* _Assignment_
Please write out all of the entries exactly as they appear.

* _Extracted information_
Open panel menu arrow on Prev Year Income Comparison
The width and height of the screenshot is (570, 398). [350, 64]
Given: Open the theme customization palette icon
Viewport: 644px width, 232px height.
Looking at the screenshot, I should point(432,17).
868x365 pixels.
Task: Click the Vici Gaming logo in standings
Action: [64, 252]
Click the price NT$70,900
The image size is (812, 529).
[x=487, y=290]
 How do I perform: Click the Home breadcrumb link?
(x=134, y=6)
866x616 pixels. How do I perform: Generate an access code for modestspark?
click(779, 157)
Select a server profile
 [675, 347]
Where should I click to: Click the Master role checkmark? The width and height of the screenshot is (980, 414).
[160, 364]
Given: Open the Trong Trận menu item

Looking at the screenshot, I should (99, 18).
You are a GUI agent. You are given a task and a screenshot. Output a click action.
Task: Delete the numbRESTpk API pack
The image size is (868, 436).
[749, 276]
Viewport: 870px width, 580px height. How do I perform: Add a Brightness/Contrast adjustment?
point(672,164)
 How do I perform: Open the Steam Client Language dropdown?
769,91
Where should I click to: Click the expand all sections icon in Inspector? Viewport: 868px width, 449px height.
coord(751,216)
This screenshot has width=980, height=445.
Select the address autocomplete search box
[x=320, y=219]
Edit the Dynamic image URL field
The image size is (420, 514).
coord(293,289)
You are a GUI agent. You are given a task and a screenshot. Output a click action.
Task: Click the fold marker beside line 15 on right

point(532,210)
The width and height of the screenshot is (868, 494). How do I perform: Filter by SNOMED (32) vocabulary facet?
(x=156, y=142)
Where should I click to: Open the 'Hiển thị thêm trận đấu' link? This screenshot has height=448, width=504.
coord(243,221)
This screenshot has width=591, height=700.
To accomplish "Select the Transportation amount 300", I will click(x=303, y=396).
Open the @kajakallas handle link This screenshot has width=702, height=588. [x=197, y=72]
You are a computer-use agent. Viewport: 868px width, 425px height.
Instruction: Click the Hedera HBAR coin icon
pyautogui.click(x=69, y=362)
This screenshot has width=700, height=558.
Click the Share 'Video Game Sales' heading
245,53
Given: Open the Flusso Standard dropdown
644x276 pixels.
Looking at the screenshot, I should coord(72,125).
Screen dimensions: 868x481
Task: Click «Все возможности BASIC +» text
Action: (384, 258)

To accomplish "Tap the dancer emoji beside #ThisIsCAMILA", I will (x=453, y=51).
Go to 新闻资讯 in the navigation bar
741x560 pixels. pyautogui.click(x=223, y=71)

* _Solution for this exercise_
Open panel menu arrow on Prev Year Income Comparison
The width and height of the screenshot is (570, 398). [350, 64]
Given: Open the theme customization palette icon
Viewport: 644px width, 232px height.
Looking at the screenshot, I should point(432,17).
868x365 pixels.
Task: Click the Vici Gaming logo in standings
Action: [64, 252]
Click the price NT$70,900
The image size is (812, 529).
[x=487, y=290]
 How do I perform: Click the Home breadcrumb link?
(x=134, y=6)
866x616 pixels. How do I perform: Generate an access code for modestspark?
click(779, 157)
Select a server profile
 [675, 347]
Where should I click to: Click the Master role checkmark? The width and height of the screenshot is (980, 414).
[160, 364]
Given: Open the Trong Trận menu item

Looking at the screenshot, I should (99, 18).
You are a GUI agent. You are given a task and a screenshot. Output a click action.
Task: Delete the numbRESTpk API pack
The image size is (868, 436).
[749, 276]
Viewport: 870px width, 580px height. How do I perform: Add a Brightness/Contrast adjustment?
point(672,164)
 How do I perform: Open the Steam Client Language dropdown?
769,91
Where should I click to: Click the expand all sections icon in Inspector? Viewport: 868px width, 449px height.
coord(751,216)
This screenshot has width=980, height=445.
Select the address autocomplete search box
[x=320, y=219]
Edit the Dynamic image URL field
The image size is (420, 514).
coord(293,289)
You are a GUI agent. You are given a task and a screenshot. Output a click action.
Task: Click the fold marker beside line 15 on right

point(532,210)
The width and height of the screenshot is (868, 494). How do I perform: Filter by SNOMED (32) vocabulary facet?
(x=156, y=142)
Where should I click to: Open the 'Hiển thị thêm trận đấu' link? This screenshot has height=448, width=504.
coord(243,221)
This screenshot has width=591, height=700.
To accomplish "Select the Transportation amount 300", I will click(x=303, y=396).
Open the @kajakallas handle link This screenshot has width=702, height=588. [x=197, y=72]
You are a computer-use agent. Viewport: 868px width, 425px height.
Instruction: Click the Hedera HBAR coin icon
pyautogui.click(x=69, y=362)
This screenshot has width=700, height=558.
Click the Share 'Video Game Sales' heading
245,53
Given: Open the Flusso Standard dropdown
644x276 pixels.
Looking at the screenshot, I should coord(72,125).
Screen dimensions: 868x481
Task: Click «Все возможности BASIC +» text
Action: (384, 258)

To accomplish "Tap the dancer emoji beside #ThisIsCAMILA", I will (x=453, y=51).
Go to 新闻资讯 in the navigation bar
741x560 pixels. pyautogui.click(x=223, y=71)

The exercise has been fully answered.